**MATERIALS PROVIDED:**
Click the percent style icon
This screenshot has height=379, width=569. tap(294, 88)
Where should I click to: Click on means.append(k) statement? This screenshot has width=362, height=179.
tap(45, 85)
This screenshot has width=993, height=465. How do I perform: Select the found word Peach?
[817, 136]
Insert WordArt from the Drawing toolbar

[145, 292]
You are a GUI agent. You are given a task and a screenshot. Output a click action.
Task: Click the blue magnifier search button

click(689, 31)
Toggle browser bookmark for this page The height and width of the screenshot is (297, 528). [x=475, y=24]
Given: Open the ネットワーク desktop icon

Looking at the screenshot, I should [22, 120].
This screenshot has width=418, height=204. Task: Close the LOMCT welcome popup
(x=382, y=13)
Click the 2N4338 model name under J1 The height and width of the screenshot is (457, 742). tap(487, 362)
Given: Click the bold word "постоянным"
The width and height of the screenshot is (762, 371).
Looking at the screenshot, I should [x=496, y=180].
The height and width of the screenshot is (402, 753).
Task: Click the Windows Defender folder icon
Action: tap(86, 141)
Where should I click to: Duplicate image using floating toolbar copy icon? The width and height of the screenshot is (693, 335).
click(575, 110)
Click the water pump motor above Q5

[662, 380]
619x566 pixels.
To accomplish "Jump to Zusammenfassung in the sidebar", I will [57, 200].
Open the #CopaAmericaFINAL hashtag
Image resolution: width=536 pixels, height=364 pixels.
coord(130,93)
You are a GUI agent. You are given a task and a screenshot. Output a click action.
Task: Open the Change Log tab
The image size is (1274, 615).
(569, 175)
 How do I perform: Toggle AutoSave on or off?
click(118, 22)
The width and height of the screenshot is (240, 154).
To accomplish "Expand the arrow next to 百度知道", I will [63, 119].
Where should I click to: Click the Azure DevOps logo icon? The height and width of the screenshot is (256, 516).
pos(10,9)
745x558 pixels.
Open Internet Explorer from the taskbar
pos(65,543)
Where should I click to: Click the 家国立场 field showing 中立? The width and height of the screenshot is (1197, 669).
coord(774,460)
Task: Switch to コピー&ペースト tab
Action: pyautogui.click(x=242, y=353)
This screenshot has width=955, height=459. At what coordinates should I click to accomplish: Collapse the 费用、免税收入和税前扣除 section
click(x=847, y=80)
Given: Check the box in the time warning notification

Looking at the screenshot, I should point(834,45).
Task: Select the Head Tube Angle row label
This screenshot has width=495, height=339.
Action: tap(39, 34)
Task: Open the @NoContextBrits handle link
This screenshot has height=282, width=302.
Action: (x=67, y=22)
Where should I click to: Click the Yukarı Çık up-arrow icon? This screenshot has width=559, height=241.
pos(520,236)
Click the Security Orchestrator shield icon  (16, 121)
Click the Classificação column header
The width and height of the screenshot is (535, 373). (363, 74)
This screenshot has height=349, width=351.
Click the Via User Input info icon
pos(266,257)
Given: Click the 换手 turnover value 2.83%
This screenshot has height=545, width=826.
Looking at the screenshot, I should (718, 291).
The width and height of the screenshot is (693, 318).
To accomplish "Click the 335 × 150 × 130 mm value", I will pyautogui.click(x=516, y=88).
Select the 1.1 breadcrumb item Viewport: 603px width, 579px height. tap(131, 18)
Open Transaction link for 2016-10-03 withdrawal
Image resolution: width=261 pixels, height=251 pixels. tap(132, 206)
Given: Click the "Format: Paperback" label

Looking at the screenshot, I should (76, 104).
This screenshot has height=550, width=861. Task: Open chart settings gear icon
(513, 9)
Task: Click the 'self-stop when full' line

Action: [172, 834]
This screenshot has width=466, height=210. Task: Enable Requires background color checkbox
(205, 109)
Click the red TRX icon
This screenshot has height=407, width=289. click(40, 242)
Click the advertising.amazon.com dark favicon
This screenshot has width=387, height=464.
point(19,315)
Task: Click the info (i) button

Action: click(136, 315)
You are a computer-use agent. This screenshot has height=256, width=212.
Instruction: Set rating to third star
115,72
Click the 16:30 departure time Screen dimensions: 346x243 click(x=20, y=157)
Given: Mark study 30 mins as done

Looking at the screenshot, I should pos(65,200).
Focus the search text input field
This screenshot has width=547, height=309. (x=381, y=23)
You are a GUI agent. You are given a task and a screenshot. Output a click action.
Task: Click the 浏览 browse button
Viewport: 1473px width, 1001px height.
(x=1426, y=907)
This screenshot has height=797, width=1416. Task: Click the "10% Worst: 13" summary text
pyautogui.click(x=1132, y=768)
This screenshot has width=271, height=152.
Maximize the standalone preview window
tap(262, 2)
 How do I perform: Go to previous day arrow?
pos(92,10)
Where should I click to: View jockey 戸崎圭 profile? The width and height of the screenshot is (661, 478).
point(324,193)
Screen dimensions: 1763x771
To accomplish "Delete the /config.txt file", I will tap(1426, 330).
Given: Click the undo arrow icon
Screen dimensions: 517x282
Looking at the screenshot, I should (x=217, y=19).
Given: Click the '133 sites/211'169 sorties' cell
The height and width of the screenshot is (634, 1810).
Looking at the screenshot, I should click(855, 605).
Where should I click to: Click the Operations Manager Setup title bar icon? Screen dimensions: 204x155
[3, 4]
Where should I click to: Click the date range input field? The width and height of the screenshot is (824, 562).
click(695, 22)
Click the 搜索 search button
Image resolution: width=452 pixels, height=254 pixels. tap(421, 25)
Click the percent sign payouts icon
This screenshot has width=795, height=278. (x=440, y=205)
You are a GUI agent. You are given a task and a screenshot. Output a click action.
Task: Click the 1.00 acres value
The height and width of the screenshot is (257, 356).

**WHAT THE TASK REQUIRES:** Retype the entries exactly, including every line.

**REPLY TO THE TASK:**
Click the percent style icon
This screenshot has height=379, width=569. tap(294, 88)
Where should I click to: Click on means.append(k) statement? This screenshot has width=362, height=179.
tap(45, 85)
This screenshot has width=993, height=465. How do I perform: Select the found word Peach?
[817, 136]
Insert WordArt from the Drawing toolbar

[145, 292]
You are a GUI agent. You are given a task and a screenshot. Output a click action.
Task: Click the blue magnifier search button

click(689, 31)
Toggle browser bookmark for this page The height and width of the screenshot is (297, 528). [x=475, y=24]
Given: Open the ネットワーク desktop icon

Looking at the screenshot, I should [22, 120].
This screenshot has width=418, height=204. Task: Close the LOMCT welcome popup
(x=382, y=13)
Click the 2N4338 model name under J1 The height and width of the screenshot is (457, 742). tap(487, 362)
Given: Click the bold word "постоянным"
The width and height of the screenshot is (762, 371).
Looking at the screenshot, I should [x=496, y=180].
The height and width of the screenshot is (402, 753).
Task: Click the Windows Defender folder icon
Action: tap(86, 141)
Where should I click to: Duplicate image using floating toolbar copy icon? The width and height of the screenshot is (693, 335).
click(575, 110)
Click the water pump motor above Q5

[662, 380]
619x566 pixels.
To accomplish "Jump to Zusammenfassung in the sidebar", I will [57, 200].
Open the #CopaAmericaFINAL hashtag
Image resolution: width=536 pixels, height=364 pixels.
coord(130,93)
You are a GUI agent. You are given a task and a screenshot. Output a click action.
Task: Open the Change Log tab
The image size is (1274, 615).
(569, 175)
 How do I perform: Toggle AutoSave on or off?
click(118, 22)
The width and height of the screenshot is (240, 154).
To accomplish "Expand the arrow next to 百度知道", I will [63, 119].
Where should I click to: Click the Azure DevOps logo icon? The height and width of the screenshot is (256, 516).
pos(10,9)
745x558 pixels.
Open Internet Explorer from the taskbar
pos(65,543)
Where should I click to: Click the 家国立场 field showing 中立? The width and height of the screenshot is (1197, 669).
coord(774,460)
Task: Switch to コピー&ペースト tab
Action: pyautogui.click(x=242, y=353)
This screenshot has width=955, height=459. At what coordinates should I click to accomplish: Collapse the 费用、免税收入和税前扣除 section
click(x=847, y=80)
Given: Check the box in the time warning notification

Looking at the screenshot, I should point(834,45).
Task: Select the Head Tube Angle row label
This screenshot has width=495, height=339.
Action: tap(39, 34)
Task: Open the @NoContextBrits handle link
This screenshot has height=282, width=302.
Action: (x=67, y=22)
Where should I click to: Click the Yukarı Çık up-arrow icon? This screenshot has width=559, height=241.
pos(520,236)
Click the Security Orchestrator shield icon  (16, 121)
Click the Classificação column header
The width and height of the screenshot is (535, 373). (363, 74)
This screenshot has height=349, width=351.
Click the Via User Input info icon
pos(266,257)
Given: Click the 换手 turnover value 2.83%
This screenshot has height=545, width=826.
Looking at the screenshot, I should (718, 291).
The width and height of the screenshot is (693, 318).
To accomplish "Click the 335 × 150 × 130 mm value", I will pyautogui.click(x=516, y=88).
Select the 1.1 breadcrumb item Viewport: 603px width, 579px height. tap(131, 18)
Open Transaction link for 2016-10-03 withdrawal
Image resolution: width=261 pixels, height=251 pixels. tap(132, 206)
Given: Click the "Format: Paperback" label

Looking at the screenshot, I should (76, 104).
This screenshot has height=550, width=861. Task: Open chart settings gear icon
(513, 9)
Task: Click the 'self-stop when full' line

Action: [172, 834]
This screenshot has width=466, height=210. Task: Enable Requires background color checkbox
(205, 109)
Click the red TRX icon
This screenshot has height=407, width=289. click(40, 242)
Click the advertising.amazon.com dark favicon
This screenshot has width=387, height=464.
point(19,315)
Task: Click the info (i) button

Action: click(136, 315)
You are a computer-use agent. This screenshot has height=256, width=212.
Instruction: Set rating to third star
115,72
Click the 16:30 departure time Screen dimensions: 346x243 click(x=20, y=157)
Given: Mark study 30 mins as done

Looking at the screenshot, I should pos(65,200).
Focus the search text input field
This screenshot has width=547, height=309. (x=381, y=23)
You are a GUI agent. You are given a task and a screenshot. Output a click action.
Task: Click the 浏览 browse button
Viewport: 1473px width, 1001px height.
(x=1426, y=907)
This screenshot has height=797, width=1416. Task: Click the "10% Worst: 13" summary text
pyautogui.click(x=1132, y=768)
This screenshot has width=271, height=152.
Maximize the standalone preview window
tap(262, 2)
 How do I perform: Go to previous day arrow?
pos(92,10)
Where should I click to: View jockey 戸崎圭 profile? The width and height of the screenshot is (661, 478).
point(324,193)
Screen dimensions: 1763x771
To accomplish "Delete the /config.txt file", I will tap(1426, 330).
Given: Click the undo arrow icon
Screen dimensions: 517x282
Looking at the screenshot, I should (x=217, y=19).
Given: Click the '133 sites/211'169 sorties' cell
The height and width of the screenshot is (634, 1810).
Looking at the screenshot, I should click(855, 605).
Where should I click to: Click the Operations Manager Setup title bar icon? Screen dimensions: 204x155
[3, 4]
Where should I click to: Click the date range input field? The width and height of the screenshot is (824, 562).
click(695, 22)
Click the 搜索 search button
Image resolution: width=452 pixels, height=254 pixels. tap(421, 25)
Click the percent sign payouts icon
This screenshot has width=795, height=278. (x=440, y=205)
You are a GUI agent. You are given a task and a screenshot. Output a click action.
Task: Click the 1.00 acres value
The height and width of the screenshot is (257, 356).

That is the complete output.